还未长出叶子的板栗树枝木遒劲,四散而生,它不断向着周围和头顶扩散,想要子孙绵延一样,在它所能触及到的各个空间努力造势。这般野心勃勃,让树木与大地浑然一色并肩而立,蓝天在它们之上,也未敢有俯瞰的姿态。如果是阴天,林子就更为森严,光秃的树木与茂密的树林之间,隐秘地达成了某种协议,要把萧瑟与蓬勃、零零落落与沃野一片的对立统一贯穿到底。让每个进入的人都感受到神秘而伟大。如果是晴天,阳光穿透树枝照射大地之时,刚好储蓄了足量的反差,得以自证四季分明。似乎北方狂野的哭诉,极尽凋敝之姿,谁知道转眼入夏,虫鸟齐鸣,枝叶繁茂,完全想象不出冬天的村庄像极了一览无余的北方平原。它的表达随意且从容,让这个南方小城的村庄多视角存在,也许除了收获果实还是一个诗性腹地。

600年前的一天,一位祖先在林子里种下第一棵板栗树苗,记录着他对族人的规划,也预示着在此处扎根的决心。他和族人几经周折来到此处,心中所求便是丰衣足食安居乐业。后来,这里的人们喜欢树木和大地的颜色,就像祖先喜欢锄地和播种一样,没有原因。

也正是这一天,村庄里走出几个带头大哥,他们想走出一条打通村子与外界的路来,于是一路向北走去。在森林和草木之间,在溪流和湖泊之间,在日与夜的交替之间,脚底越发厚重,思路却越发清晰,他们知道继续向前走就可以走到人烟稠密的商贸聚集地,在那里可以完成一些交易,而后再回到村子。前有去路,后有来处,如此往复,生生不息。路是通畅的,但不是全然开阔的,生存法门让他们小心翼翼地打开一个与世界联络的通道,出去与归来都是一生的命题。也许有几个年轻仔,贪念外面的世界,不愿回来,但多年以后,还是寻着祖先的路回来探望家中的母亲,他回来的时候发现家乡的板栗树长得很高了。

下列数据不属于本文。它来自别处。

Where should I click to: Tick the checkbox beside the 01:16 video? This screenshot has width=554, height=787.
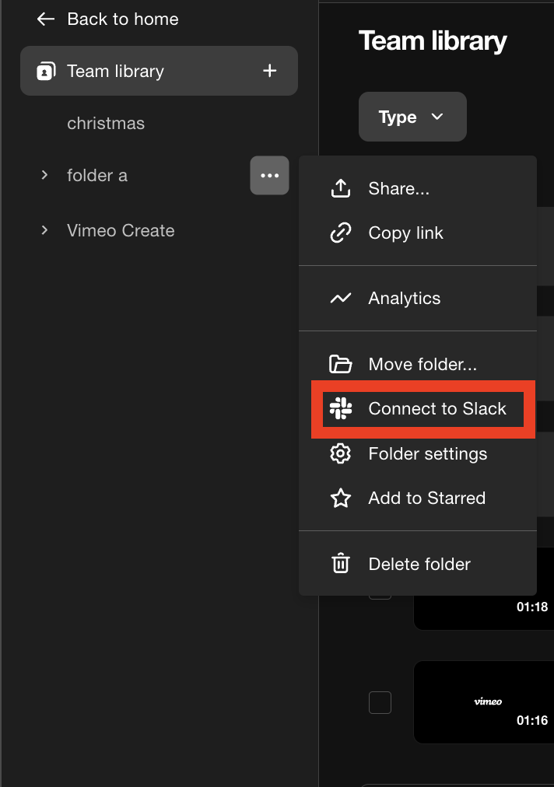coord(380,702)
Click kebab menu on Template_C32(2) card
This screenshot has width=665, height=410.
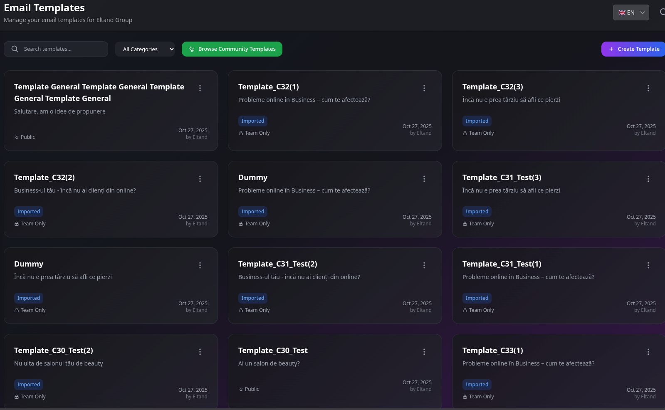[200, 179]
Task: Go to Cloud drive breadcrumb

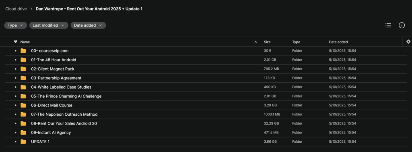Action: (16, 9)
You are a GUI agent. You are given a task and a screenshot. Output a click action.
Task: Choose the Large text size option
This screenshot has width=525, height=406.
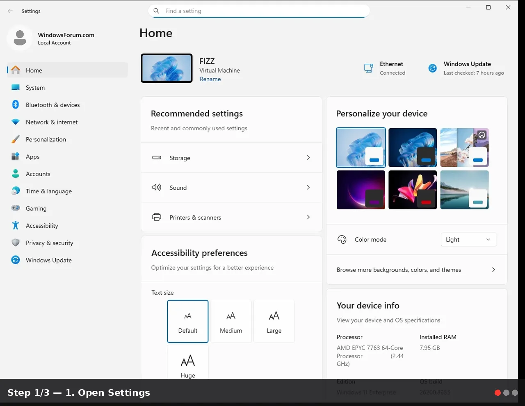point(274,321)
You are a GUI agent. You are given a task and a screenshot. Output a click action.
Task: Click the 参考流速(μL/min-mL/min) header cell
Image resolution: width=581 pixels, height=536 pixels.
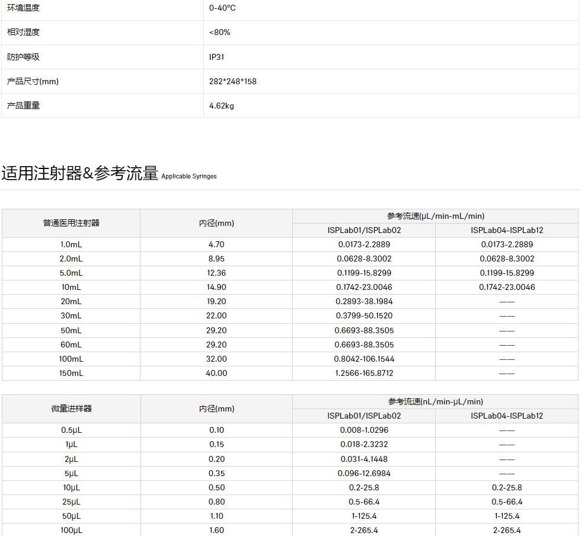pyautogui.click(x=435, y=216)
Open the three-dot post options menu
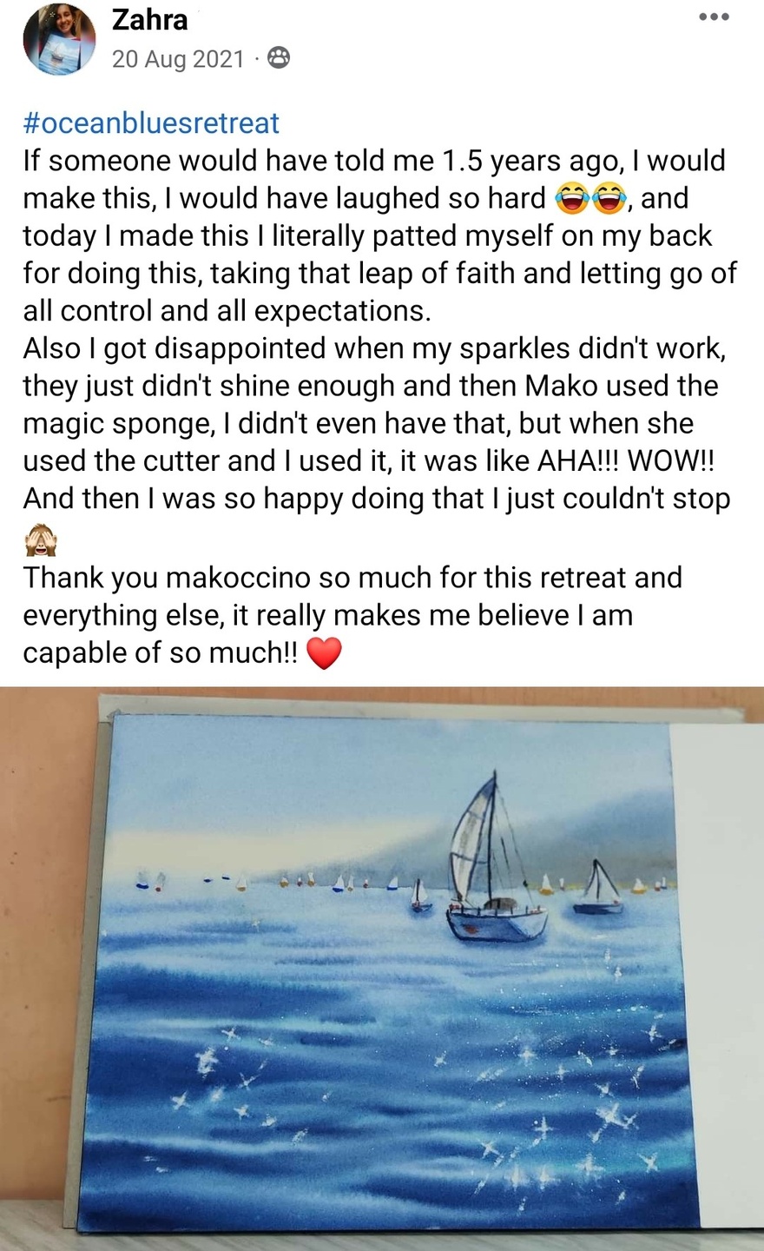Image resolution: width=764 pixels, height=1251 pixels. pos(714,17)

祖先们兵分两路,一拨撒种,一拨探路,把每一个看似平常的决定都写满深谋远虑。后来村子叫做庄下,祖先们希望走出一条康庄大道。

庄下,装下了许多树木,那个600年前种下第一棵板栗树的人是谁不再重要,重要的是他弯下腰背的身影已经植根于族人心中。几百年过去,岁月凝练成“只管耕耘,不问结果,蓦然回首,木已成林”的人生智慧。这棵板栗树现在依然屹立于板栗林里,四季轮换中,高大挺拔的它已成为村人的精神图腾。

如果说树木象征着阳,那么万绿湖的水则代表着阴。或许600年前问天的祖先并未算出多年后的一天,一直缺水的村庄会因为兴建水库而碧水环绕,而被浸润的又何止是农田与植被。许多年过去,人们走了又回,割舍不下的是对故土的情意,或许还有祖先在古道上留下的脚印与树木生长的痕迹,他们只不过是洪流中的一个个参与者和追随者。

很多年后的今天,庄下叫做了樟下,村子里都是努力生长的树木和努力生长的人。书翻过许多页,老村记事已然模糊,但林子与古道里留下的脚印却赫然在目。想等着一个秋日呀,彼时村庄蜕去北方的皮囊,露出南国的秋色,于碧绿的湖中支一艘小船,手中剥几个栗子,回忆着600年前并不清晰的过往,想着这是一个没有往事的樟下村啊。